Jika kita tidak mengurangi emisi dengan segera, suhu rata-rata bumi akan terus meningkat dan bumi bisa menjadi tidak layak huni karena kekeringan, kenaikan air laut, dan cuaca ekstrim.
Oleh karena itu, inflasi yang dipicu oleh kebijakan hijau, dikenal sebagai “greenflation”, adalah topik yang sangat penting untuk dipelajari oleh para pemimpin kita.
Kita semua menginginkan hidup yang ramah lingkungan, tetapi pada biaya apa, siapa yang membayar, dan pada harga berapa? Berapa biaya tambahannya, siapa yang membayarnya, dan apa dampaknya?
Kita dapat meniru langkah Shanghai dengan memberlakukan pajak untuk kendaraan non-listrik hingga Rp. 300 juta. Saat ini hampir 100% motor, 100% bus, dan 50% mobil di Shanghai sudah menggunakan listrik. Hasilnya, langit di Shanghai menjadi lebih biru dan kota menjadi lebih tenang.
Pertanyaannya: Apakah rakyat Indonesia dapat memikul beban pajak pendaftaran kendaraan bermotor sebesar ini demi percepatan elektrifikasi?
Kita juga dapat meniru negara-negara Eropa yang harga listriknya sekitar € 28 per 100 kWh, atau setara dengan Rp. 4.760 per kWh.

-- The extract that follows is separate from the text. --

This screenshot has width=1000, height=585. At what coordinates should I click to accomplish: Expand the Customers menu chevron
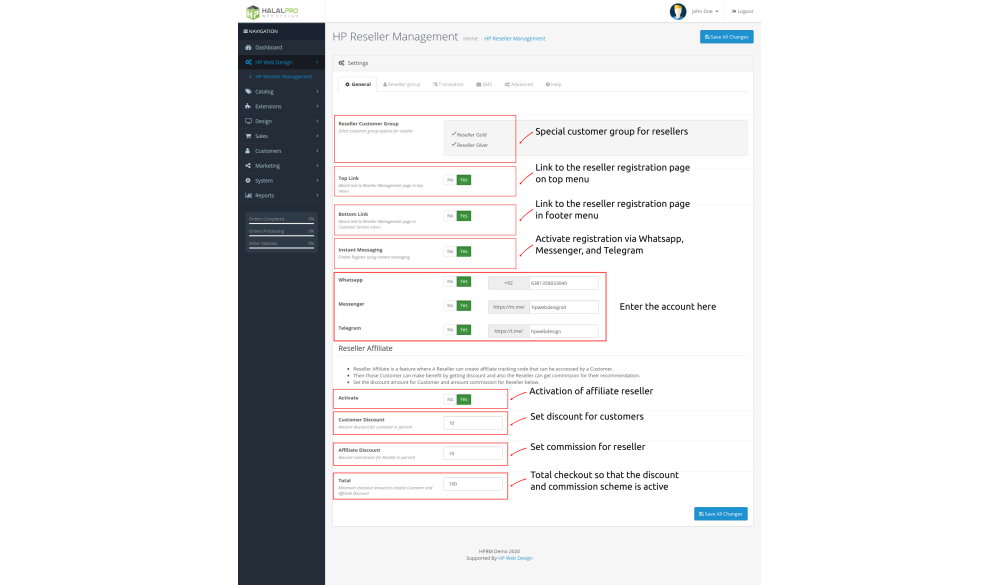(x=317, y=151)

Saat ini, banyak negara Eropa telah berhasil menggunakan mayoritas listrik dari energi terbarukan.
Sementara itu, di Indonesia, kita masih mengandalkan listrik dari batu bara yang harganya lebih murah, yakni sekitar Rp. 1.400 per kWh.

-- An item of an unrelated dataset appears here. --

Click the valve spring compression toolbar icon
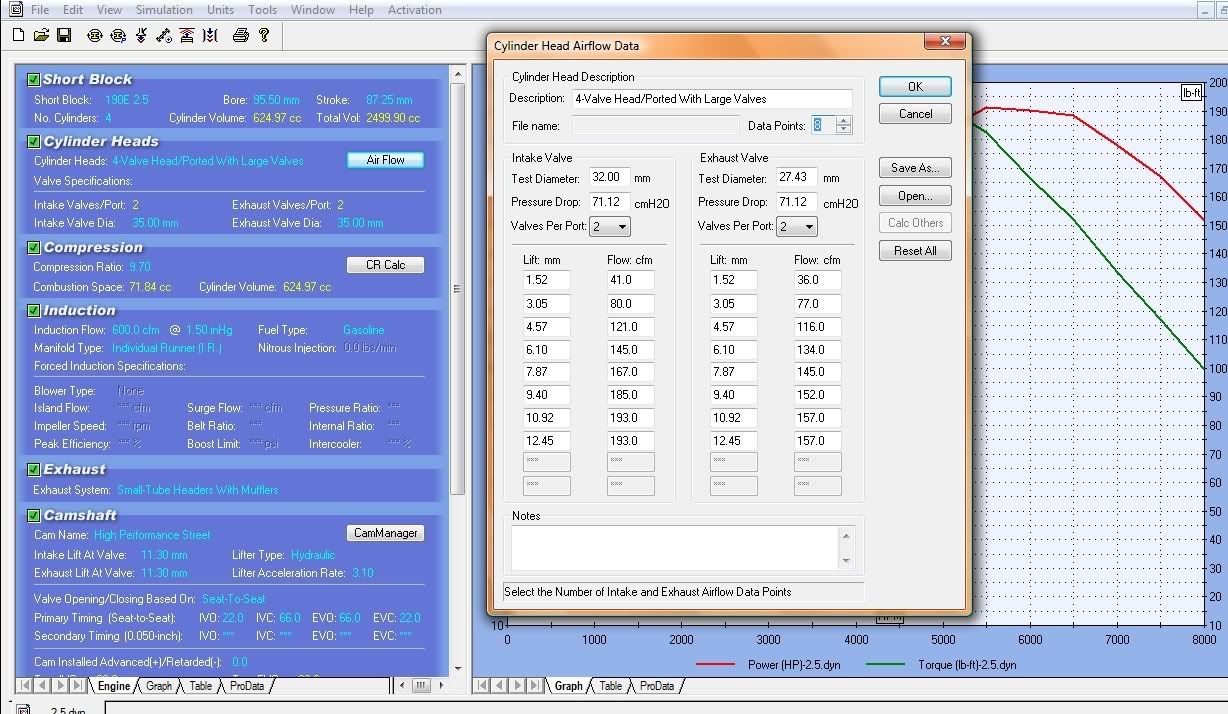 click(x=210, y=35)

Pertanyaannya: Apakah rakyat Indonesia dapat membayar harga listrik yang tiga kali lipat lebih tinggi demi percepatan transisi energi?
Faktanya, jika kita tidak melakukan transisi energi dan hidup secara ramah lingkungan, maka keberlangsungan kehidupan di bumi ini akan terancam.
Namun, di sisi lain, sebagian besar rakyat Indonesia mungkin belum mampu menanggung inflasi atau biaya tambahan akibat kebijakan hijau.
Oleh karena itu, sangat penting bagi kita untuk memilih pemimpin yang memahami dan tidak meremehkan topik ini.